Other modular builders start out as manufacturers—working for example with construction contractors as partners for their pre-packaged, engineered system. Today, clients will often expect them to perform erection and installation work on-site. The once manufacturing-centric business must ensure their work is expedient, cost-effective, profitable and performed to industry standards.

These changes mean a different approach to ERP

Both of these types of companies have been involved in construction for a long time, but to take these process changes effectively, they need comprehensive financial project controls built into their enterprise software suites.

Their enterprise resource planning (ERP) system must provide not only construction industry-centric project management and control capabilities, but also equipment asset or rental management because many of these environments require equipment to install structural members, control systems or other modular components. This will also help manage the shipment and transport of materials to the construction site according to the project schedule in addition to managing subcontractors—a critical obstacle for most manufacturing-blended construction contractors.

Advanced project control: combining management and manufacturing

This is where an effective project-based solution (PBS) in an enterprise software system is essential to allow construction companies to create and manage projects in real-time. This includes work breakdown structures, work package management, bills of quantities, project variation control and change orders. It will enable tracking of equipment cost against a specific project, regardless of whether a company rents it externally or if the project “rents” the equipment from its internal division.

A good PBS also has the functionality to deliver estimate to complete, estimate at completion and margin forecasting based on real-time transactional activity. On-site project elements such as subcontractor management and the delivery of materials for design, procurement, manufacturing, shipment, construction, installation, commission and maintenance purposes can also be tracked.

This all-encompassing solution has the capability to bring projects and manufacturing together, acting as a world-class enabler for traditional construction companies.

BIM and integrated ERP is a must

The latest digital technologies, such as BIM, are increasingly being mandated by project owners and even governments—adding to the appeal of off-site construction and standardization. The requirement to secure the design at an early stage increases if off-site construction methods are used and the integration of the BIM model data becomes a necessity.

Despite plans put in place at the beginning of the project in traditional construction, they often change and the as-built asset may differ in functionality from how it was designed. Every modification to a design has an impact on multiple downstream dependencies in a BIM environment.

As a result, the engineering of the asset must be built using off-site, manufacturing principles from the start. This results in fewer design modifications midstream which limits the cost and project lengths. From the outset, the asset should be designed with ease of maintenance and cost-effectiveness in mind. The total cost of the asset during its life is now the priority for asset owners, and an integrated ERP system should be recognized as the platform to integrate technologies such as BIM.
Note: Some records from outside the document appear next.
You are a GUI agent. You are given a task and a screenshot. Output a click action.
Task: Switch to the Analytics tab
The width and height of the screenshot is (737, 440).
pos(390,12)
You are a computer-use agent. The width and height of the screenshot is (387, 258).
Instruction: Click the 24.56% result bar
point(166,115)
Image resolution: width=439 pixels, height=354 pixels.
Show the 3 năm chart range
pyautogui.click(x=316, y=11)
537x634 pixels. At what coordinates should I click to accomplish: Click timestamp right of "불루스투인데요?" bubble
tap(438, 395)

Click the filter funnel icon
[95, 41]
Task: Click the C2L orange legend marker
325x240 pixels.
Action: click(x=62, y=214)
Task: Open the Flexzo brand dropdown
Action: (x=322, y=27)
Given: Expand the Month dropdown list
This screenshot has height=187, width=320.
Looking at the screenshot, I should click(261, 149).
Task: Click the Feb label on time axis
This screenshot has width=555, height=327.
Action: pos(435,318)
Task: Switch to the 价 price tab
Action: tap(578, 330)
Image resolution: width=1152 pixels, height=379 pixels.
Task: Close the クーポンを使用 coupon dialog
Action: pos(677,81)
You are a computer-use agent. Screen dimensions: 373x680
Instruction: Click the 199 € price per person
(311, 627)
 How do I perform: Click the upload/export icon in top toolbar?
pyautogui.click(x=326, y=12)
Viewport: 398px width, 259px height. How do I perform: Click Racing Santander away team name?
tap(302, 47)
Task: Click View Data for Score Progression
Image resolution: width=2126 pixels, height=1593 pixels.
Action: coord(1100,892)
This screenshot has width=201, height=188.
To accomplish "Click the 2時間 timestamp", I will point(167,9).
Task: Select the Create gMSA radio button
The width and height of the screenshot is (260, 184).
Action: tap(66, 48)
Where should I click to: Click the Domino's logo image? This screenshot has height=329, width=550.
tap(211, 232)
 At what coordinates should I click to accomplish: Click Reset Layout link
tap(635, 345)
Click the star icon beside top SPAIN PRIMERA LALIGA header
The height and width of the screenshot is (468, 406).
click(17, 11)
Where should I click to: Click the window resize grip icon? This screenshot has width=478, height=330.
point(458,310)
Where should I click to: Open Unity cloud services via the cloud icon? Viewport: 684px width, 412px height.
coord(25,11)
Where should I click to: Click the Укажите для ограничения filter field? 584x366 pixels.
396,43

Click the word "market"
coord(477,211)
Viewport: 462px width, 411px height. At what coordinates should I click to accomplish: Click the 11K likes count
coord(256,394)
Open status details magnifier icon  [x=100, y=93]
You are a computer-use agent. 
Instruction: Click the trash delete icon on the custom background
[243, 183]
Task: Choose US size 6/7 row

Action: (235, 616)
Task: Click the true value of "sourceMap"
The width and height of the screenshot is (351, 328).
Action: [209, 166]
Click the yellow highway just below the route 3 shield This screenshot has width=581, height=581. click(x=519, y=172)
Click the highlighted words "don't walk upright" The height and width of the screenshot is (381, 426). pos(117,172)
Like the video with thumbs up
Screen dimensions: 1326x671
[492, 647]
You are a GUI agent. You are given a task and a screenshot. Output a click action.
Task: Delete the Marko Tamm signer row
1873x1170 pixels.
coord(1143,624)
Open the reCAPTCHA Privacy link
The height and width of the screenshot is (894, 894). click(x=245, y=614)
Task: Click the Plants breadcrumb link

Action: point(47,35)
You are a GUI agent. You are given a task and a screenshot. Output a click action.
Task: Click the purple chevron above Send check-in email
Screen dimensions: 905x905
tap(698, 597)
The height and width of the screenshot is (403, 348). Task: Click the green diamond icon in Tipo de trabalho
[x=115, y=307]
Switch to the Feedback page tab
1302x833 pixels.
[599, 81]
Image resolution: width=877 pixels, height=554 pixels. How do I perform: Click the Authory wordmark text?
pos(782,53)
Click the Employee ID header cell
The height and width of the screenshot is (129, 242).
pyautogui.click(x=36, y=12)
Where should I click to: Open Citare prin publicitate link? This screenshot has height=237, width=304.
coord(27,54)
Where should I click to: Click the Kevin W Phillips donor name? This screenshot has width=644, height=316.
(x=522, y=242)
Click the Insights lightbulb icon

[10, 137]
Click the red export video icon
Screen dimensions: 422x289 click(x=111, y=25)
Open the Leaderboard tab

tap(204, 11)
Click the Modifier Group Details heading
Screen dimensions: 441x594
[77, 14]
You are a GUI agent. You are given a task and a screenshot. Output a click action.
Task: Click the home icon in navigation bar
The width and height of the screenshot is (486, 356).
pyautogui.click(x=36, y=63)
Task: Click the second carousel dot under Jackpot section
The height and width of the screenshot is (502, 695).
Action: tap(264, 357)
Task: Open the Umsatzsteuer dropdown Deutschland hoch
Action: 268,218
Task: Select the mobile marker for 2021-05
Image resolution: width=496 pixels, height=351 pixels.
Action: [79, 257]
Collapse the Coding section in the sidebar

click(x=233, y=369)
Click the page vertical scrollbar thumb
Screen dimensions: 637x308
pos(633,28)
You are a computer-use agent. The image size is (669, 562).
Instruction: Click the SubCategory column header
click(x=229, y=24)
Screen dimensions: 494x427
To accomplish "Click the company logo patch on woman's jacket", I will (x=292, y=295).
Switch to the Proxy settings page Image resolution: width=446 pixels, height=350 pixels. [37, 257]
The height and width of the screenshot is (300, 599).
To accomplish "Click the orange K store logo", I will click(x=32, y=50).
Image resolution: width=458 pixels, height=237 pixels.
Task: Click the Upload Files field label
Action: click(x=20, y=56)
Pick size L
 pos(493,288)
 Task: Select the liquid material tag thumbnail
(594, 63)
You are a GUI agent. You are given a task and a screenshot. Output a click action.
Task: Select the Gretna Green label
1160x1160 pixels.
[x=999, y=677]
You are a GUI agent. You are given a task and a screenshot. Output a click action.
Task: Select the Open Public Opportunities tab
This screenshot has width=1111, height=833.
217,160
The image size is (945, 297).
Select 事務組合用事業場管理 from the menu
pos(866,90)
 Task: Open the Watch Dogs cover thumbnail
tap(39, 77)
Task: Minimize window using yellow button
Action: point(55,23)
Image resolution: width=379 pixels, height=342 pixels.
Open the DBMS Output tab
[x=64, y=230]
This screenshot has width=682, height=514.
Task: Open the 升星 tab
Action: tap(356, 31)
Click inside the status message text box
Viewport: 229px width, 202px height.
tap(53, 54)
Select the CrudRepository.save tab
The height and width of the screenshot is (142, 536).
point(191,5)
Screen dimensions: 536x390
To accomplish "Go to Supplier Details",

Fail to prepare, prepare to fail

It’s plain to see that modular construction necessitates comprehensive ERP software even more so than on-site construction. Modular builders require an enterprise system that can manage the entire process of the project and asset’s lifecycle, and the time is now for construction companies to invest in off-site systems. This is where value will be realized in the construction industry in the short and long-term, and how companies can ensure they are strengthening their competitive advantage and future-proofing their business.